Koffee Kup's Burlington facility on Riverside Avenue
Updated May 8, 2021.
A Massachusetts baking company appears to be interested in filling the void left by Koffee Kup Bakery's sudden closure late last month, receiving approval this week to participate in a state program that promises payments in exchange for job creation.
East Baking Company, which is headquartered in Holyoke, Mass., could receive more than $2 million in grants through the Vermont Employment Growth Incentive program should it create and maintain an unspecified number of jobs in the state.
The company manufactures and distributes bakery products nationwide and is a frequent government contractor, serving a customer list that includes hospitals, schools and federal prisons.
And while it is unclear exactly how its plans involve its now-shuttered competitor, East Baking Company is staking out familiar terrain. Among the scarce details made public about the company's applications is that they involve locations in Burlington and Brattleboro — where Koffee Kup once operated bakeries.
Dan Serra, owner of East Baking Company, declined comment when reached on Friday. So did Megan Sullivan, executive director of the Vermont Economic Progress Council, which oversees the VEGI program, explaining that applications are confidential because they contain proprietary information.
The council went into executive session on Thursday to discuss the applications with an East Baking representative. Council members later unanimously approved the requests, saying in a pair of motions that they had determined the "proposed economic activity would not occur in Vermont — or would occur in a significantly different, less desirable manner" — were it not for the grants. The state tax department will still need to confirm East Baking’s compliance with the terms of the agreement before the payments begin.

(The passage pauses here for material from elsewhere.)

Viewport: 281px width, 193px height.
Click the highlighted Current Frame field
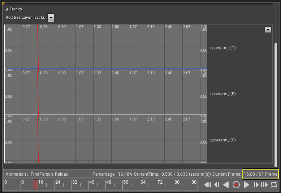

Koffee Kup employed about 500 people in total across its two Vermont bakeries and a third in Connecticut. Its April 26 closure came just weeks after it was purchased by a private-equity firm, American Industrial Acquisition Corporation.

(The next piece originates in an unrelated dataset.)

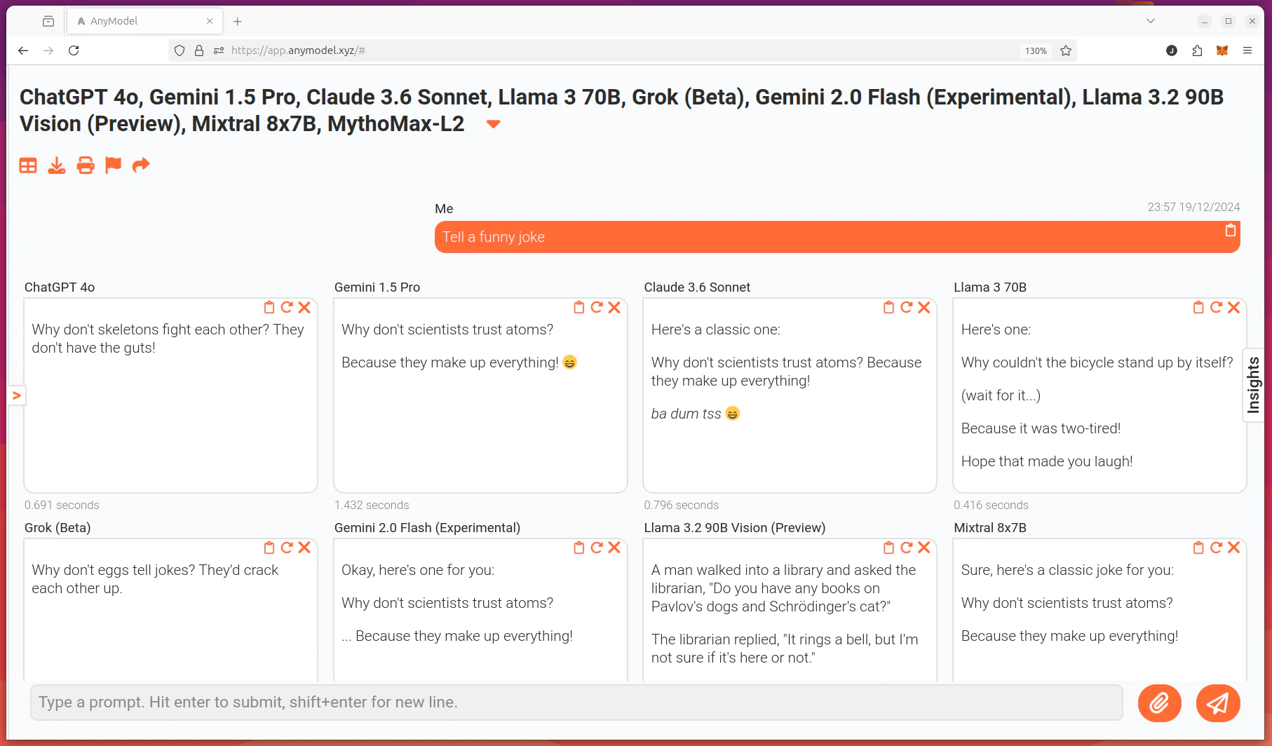Viewport: 1272px width, 746px height.
Task: Open the model selection dropdown arrow
Action: (x=494, y=124)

A Vermont-based advisor to that firm wrote to the Vermont Department of Labor late last month that the company had been losing money for years and that its main lender, KeyBank, had declined to float additional cash or extend a forbearance agreement.
"Koffee Kup no longer has sufficient capital to continue operations,” read the April 26 letter.
The company was in the middle of negotiations that involved KeyBank and potential buyers when it closed, a former company executive told Seven Days last week. The executive asked that his name be withheld over concerns about potential legal action associated with the closure.
Three days after the closure, KeyBank sued Koffee Kup for breach of contract, writing in court filings that the company still owes $3.2 million on a term loan and $4 million on a revolving credit.
Those agreements, according to the suit, require that the company repay its debt in the event of a change in ownership. A week after learning that most of Koffee Kup's stock had been sold on April 1, KeyBank demanded to be repaid. It is now asking a judge to place Koffee Kup into receivership and has requested compensatory damages.
Koffee Kup's troubles don't end there. It also owes a little over half of the $477,254 loan it received from the Vermont Economic Development Authority. And it faces a federal class-action lawsuit from a former employee who says the company violated federal rules by failing to provide 60-day notice of the mass layoff as required under the Worker Adjustment and Retraining Notification Act, or WARN Act.